Coal Tattoo

Blankenship jury selection: Look, but don’t listen

Blankenshipwalksintocourt

Photo by Ken Ward Jr.

Today’s start of jury selection for the criminal trial of former Massey CEO Don Blankenship was a bit of a disappointment for the handful of Upper Big Branch families who made their way to Charleston and through the security at the Robert C. Byrd United States Courthouse.

As described in a previous blog update and this Gazette-Mail report,  U.S. District Judge Irene Berger has apparently instructed federal marshals not to allow anyone into her courtroom except potential jurors, parties, lawyers and others working on the case. Family members of the 29 miners who died at Upper Big Branch, the media, and other spectators were kept cooling our heels in a courthouse snack bar until an hour after court was to begin.

Chief Deputy U.S. Marshal Tim Goode had told use we would be able to watch and listen to the proceedings from a nearby courtroom that had been equipped with a video feed. The only reason were given for this arrangement — and this came from Goode, not from the court — was that the 100 jurors that were being questioned today took up all the seats in the courtroom.

After we learned of this arrangement, the Gazette-Mail’s Joel Ebert hand-delivered a letter to the court, asking Judge Berger to at least allow one “pool” member of the media into the courtroom where things were actually happening. Deputy Marshal Goode had refused my repeated requests that he pass on that request to the judge.

Once we got to the separate courtroom, though, the real problem became clear: We can’t hear.
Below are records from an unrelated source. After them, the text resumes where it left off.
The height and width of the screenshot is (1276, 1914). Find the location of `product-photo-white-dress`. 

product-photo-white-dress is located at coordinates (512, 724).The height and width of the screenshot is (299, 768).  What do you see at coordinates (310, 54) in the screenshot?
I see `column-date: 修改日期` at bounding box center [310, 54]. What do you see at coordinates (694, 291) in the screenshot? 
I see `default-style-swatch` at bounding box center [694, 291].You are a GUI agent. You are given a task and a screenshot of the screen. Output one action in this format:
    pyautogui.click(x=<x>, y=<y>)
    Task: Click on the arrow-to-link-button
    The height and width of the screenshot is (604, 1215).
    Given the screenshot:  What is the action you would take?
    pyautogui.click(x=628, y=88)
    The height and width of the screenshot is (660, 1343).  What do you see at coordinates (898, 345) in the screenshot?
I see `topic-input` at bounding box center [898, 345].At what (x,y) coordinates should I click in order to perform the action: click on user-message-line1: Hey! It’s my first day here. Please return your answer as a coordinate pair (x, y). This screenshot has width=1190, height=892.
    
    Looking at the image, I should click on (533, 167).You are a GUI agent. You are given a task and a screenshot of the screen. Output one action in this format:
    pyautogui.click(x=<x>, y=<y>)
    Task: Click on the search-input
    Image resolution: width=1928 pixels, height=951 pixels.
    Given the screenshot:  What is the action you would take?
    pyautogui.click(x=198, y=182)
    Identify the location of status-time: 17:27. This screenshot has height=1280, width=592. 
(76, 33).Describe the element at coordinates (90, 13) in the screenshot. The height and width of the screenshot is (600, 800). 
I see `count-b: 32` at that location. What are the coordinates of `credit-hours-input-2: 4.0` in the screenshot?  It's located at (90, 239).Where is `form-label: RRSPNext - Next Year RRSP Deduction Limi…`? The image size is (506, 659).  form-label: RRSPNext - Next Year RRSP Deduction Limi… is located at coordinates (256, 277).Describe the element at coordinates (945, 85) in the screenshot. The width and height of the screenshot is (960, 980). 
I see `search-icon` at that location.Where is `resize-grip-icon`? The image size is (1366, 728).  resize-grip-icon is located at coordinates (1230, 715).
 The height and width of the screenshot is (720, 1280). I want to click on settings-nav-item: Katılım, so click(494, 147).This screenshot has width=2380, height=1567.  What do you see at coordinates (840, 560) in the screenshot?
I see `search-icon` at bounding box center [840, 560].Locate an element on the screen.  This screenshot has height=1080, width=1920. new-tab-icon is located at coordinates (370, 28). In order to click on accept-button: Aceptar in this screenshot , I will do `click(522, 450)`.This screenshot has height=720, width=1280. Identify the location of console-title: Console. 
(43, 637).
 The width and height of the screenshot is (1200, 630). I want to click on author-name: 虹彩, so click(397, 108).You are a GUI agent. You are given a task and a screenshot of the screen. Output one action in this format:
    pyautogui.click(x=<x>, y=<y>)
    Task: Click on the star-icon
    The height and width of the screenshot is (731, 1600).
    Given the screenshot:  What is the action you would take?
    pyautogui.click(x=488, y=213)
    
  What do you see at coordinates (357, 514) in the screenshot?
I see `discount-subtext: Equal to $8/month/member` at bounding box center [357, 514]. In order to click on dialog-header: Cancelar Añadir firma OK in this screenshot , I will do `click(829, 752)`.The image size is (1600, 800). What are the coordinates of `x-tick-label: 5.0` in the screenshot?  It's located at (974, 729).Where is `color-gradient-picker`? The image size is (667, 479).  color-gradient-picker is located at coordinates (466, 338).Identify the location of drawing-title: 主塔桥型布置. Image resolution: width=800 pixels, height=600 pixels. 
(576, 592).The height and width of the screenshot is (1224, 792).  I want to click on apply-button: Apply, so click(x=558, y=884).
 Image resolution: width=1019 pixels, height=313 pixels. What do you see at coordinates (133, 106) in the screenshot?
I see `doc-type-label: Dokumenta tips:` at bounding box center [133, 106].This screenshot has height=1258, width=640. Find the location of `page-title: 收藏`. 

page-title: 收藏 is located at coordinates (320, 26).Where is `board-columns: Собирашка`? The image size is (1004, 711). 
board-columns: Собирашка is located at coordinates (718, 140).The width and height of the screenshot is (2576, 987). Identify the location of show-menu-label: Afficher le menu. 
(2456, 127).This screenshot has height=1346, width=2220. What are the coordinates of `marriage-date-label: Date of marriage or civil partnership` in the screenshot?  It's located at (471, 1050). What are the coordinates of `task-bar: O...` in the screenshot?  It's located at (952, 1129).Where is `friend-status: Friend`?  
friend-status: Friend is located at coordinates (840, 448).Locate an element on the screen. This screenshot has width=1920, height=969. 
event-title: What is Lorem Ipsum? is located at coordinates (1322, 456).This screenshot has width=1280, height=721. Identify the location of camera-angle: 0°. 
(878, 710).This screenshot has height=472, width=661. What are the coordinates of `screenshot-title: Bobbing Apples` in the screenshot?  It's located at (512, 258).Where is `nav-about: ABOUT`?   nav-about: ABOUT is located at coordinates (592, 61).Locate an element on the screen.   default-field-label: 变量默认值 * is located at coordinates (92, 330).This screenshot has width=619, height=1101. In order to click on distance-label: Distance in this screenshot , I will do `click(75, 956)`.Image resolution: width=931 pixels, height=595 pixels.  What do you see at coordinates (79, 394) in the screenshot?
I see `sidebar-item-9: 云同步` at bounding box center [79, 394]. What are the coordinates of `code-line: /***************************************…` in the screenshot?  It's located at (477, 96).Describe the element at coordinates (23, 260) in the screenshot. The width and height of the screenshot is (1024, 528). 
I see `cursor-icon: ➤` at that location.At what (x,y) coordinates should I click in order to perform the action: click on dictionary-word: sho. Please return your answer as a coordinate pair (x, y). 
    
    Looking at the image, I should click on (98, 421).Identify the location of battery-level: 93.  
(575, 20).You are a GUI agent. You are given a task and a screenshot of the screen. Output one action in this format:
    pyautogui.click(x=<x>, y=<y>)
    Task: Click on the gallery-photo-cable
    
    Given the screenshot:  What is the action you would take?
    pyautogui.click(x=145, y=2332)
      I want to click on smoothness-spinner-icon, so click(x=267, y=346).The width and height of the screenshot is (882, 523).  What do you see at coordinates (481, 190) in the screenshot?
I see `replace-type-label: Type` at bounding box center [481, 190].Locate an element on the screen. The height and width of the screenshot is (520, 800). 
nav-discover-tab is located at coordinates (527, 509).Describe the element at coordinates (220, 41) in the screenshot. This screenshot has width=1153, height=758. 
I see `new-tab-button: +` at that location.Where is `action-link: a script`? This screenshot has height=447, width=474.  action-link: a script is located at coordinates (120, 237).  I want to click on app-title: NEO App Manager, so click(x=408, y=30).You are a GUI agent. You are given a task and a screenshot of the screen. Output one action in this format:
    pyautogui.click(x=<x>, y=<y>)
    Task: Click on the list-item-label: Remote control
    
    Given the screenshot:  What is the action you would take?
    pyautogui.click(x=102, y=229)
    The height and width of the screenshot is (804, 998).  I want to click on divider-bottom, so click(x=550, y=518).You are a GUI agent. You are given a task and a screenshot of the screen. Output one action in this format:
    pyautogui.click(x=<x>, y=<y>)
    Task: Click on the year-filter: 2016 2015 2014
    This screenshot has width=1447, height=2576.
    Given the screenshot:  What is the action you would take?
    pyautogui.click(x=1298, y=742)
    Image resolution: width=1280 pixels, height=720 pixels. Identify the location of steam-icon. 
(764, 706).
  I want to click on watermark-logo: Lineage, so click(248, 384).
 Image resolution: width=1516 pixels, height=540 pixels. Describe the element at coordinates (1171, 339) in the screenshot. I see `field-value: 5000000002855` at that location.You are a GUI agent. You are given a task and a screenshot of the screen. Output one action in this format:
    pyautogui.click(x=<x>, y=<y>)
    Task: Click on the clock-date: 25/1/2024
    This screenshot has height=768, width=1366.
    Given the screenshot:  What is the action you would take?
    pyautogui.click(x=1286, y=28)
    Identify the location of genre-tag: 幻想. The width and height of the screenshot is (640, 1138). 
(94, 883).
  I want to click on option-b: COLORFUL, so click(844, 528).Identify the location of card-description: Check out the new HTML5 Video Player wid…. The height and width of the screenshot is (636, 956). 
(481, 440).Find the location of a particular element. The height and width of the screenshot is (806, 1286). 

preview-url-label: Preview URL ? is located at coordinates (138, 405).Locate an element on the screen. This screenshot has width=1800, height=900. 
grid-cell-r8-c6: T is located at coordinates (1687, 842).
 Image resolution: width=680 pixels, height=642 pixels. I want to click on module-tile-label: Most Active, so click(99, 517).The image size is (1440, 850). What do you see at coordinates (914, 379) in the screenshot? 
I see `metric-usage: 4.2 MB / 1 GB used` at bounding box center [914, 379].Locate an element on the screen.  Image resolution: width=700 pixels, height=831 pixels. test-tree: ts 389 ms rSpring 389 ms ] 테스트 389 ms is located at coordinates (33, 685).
Sometimes the sound system doesn’t seem adequate. Other times it looks like Judge Berger has moved her microphone away from her mouth. And lawyers and potential jurors aren’t being instructed to use microphones at all.

But it also is clear that sometimes Judge Berger is just turning off the sound system. When individual jurors were being called up for questioning, they were going to the judge’s bench, and were surrounded by prosecutors, defense attorneys, and court staff. And very seldom could any of us in the separate courtroom hear a thing.

At one point the sound was on and working well and we could hear that about five prospective jurors were being dismissed. But we weren’t allowed to hear the earlier discussion between lawyers and the judge — so we don’t know the reasons they were dismissed.

Also, by the way, there has been no public announcement (at least not when were allowed to hear) of the actual rules Judge Berger has in place for jury selection.

Did they give Blankenship’s defense team the additional 10 strikes they wanted? We don’t know. Are Blankenship’s lawyers, who complained for months he couldn’t get a fair trial in coal country now trying to get miners or others with favorable views of the coal industry onto the jury? We don’t know.

It was just this kind of secrecy that led the Charleston Gazette-Mail and West Virginia Public Broadcasting to file this motion yesterday asking the judge to ensure an open, transparent jury selection process. As we reported this morning:

Sean McGinley, attorney for the Gazette-Mail and Public Broadcasting, wrote that Blankenship’s request to have “in camera” questioning of potential jurors “would infringe on the news media and the public’s important constitutional and common law rights of open access to criminal trial proceedings and secret this important part of the criminal trial process from public view.”